August: Osage County (15)
by John Wells
Starring Julia Roberts, Meryl Streep, Juliette Lewis, Ewan McGregor, Benedict
Cumberbatch, Sam Shepard
From 25th January 2014
An all-star cast take on Tracey Letts screen adaption of her award winning
theatre play. Meryl Streep plays, Violet, an occasional witty, but mostly
twisted and angry woman with cancer of the mouth and, not literally, cancer
of the tongue, as she shifts high and low on dozens of prescribed and
other drugs. Her husband Beverly (Sam Shepard) disappears after one such
poison-tongued episode in front of the new Native American live-in carer.
Violet is comforted by ‘the only daughter that cares’, Ivy
(Julianne Nicholson). Word spreads quickly of Beverley's disappearance
and the rest of the family start arriving. Number one is estranged daughter,
Barb (Julie Roberts), a match for Violet's cynicism and tongue. Beverly
is found dead in the lake. Then at the funeral third sister Karen (Juliette
Lewis), arrives, pretending it’s wonderful to see everyone, with
her new fiancée, a shiny bullshitter of a man.
Over the next few days the dysfunctional family, tied only together by
blood, are thrown together - three sisters, auntie, uncle, nephew and
niece - spending a few hellish days confronting loyalties, truths and
lies. August: Osage County is an intensive and explosive exploration of
a family that doesn’t work, as messed up lives, family ideals and
past bitterness collide. With Violet ruthlessly twisting the knife in
to almost everyone, and like a real family, love and care can easily turn
to anger and pain. It’s a sort of Hollywoodish version of Mike Leighs
‘Secret and Lies’, but with very little laughs, no happy ending,
and set in the baking hot Oklahoma desert.
I’d never heard of the play but Tracey Letts script is excellent.
Neverthless I found its all-star cast off-putting. Its was as though at
times I was watching one of those awful Hollywood awards nights as one
by one another star entered the stage. Having said that Streep and Roberts
drive the conflict within the script throughout the film.
Julie Roberts is excellent; I would even say award winning. Meryl Streep,
like her role as Thatcher, for me, lacked credibility, not because of
her acting but because I found it hard to not see her as anyone other
than Streep acting as a woman suffering cancer. But Roberts’s performance
was intelligent, skillful, and she perfectly portrayed the complexities
of a woman, trying desperately to not become her mother. She is strong,
no pushover but cares, and, at the same time, can’t wait to get
away from the pain of family life. Roberts, whose career it could be argued
has primarily been built on her good looks, shows that she can and does
pull out a full frontal, complex performance.
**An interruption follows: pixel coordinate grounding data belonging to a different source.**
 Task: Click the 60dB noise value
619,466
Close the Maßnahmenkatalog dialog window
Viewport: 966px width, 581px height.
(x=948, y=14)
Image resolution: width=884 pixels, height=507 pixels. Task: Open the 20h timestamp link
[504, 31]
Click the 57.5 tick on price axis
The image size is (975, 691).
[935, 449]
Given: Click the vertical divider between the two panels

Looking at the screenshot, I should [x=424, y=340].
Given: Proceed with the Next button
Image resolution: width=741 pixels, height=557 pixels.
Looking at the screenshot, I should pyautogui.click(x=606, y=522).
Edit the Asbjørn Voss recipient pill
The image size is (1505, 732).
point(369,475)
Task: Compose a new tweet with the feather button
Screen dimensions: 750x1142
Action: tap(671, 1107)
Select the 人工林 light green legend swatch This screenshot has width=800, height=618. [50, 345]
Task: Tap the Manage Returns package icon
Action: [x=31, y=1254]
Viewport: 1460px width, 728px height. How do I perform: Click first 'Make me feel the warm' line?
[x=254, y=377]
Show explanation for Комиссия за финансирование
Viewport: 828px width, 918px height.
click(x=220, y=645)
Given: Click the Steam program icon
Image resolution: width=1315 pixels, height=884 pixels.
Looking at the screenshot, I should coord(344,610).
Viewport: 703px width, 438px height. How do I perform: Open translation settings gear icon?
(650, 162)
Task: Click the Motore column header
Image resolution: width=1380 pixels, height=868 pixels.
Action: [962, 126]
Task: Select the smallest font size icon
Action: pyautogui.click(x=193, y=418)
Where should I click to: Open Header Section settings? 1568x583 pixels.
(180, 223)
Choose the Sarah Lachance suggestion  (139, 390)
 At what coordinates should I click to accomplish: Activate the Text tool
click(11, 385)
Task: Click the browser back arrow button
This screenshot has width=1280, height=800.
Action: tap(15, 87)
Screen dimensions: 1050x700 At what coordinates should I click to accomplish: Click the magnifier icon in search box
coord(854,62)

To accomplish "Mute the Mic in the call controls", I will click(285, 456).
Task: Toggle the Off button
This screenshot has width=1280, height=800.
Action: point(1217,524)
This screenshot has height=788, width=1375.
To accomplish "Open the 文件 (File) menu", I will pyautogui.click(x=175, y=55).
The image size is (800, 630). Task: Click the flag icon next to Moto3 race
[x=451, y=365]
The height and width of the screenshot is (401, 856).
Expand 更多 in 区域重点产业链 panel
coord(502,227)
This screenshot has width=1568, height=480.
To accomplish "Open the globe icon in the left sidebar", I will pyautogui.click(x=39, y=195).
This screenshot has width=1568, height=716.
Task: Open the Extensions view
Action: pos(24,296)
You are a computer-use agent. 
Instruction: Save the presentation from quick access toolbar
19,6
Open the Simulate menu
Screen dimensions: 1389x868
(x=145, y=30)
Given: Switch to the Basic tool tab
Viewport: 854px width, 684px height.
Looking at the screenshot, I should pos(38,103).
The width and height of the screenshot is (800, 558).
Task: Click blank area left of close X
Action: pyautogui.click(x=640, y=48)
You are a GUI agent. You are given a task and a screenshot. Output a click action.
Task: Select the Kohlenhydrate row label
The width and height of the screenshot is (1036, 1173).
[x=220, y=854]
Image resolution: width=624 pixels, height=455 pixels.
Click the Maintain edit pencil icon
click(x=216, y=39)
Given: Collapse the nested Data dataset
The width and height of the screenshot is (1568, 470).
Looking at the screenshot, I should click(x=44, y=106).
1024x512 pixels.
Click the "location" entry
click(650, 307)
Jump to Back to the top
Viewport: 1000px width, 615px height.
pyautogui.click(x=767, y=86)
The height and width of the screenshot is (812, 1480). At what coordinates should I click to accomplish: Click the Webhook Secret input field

Now nearing fifty years-of-age
Hollywood may be thinking of putting her in the film litter bin of history,
but she shows she has a talent that will keep her in the industry for
many years to come.
Another notable, yet quieter performance, comes from Chris Cooper as
Charlie, the brother- in- law of Violet. The rest of the cast could have
been played by lesser stars and would have saved the filmmakers a hell
of a lot of money. The film is good, moving and powerful in parts. Good
to see US cinema delivering films that are worth watching.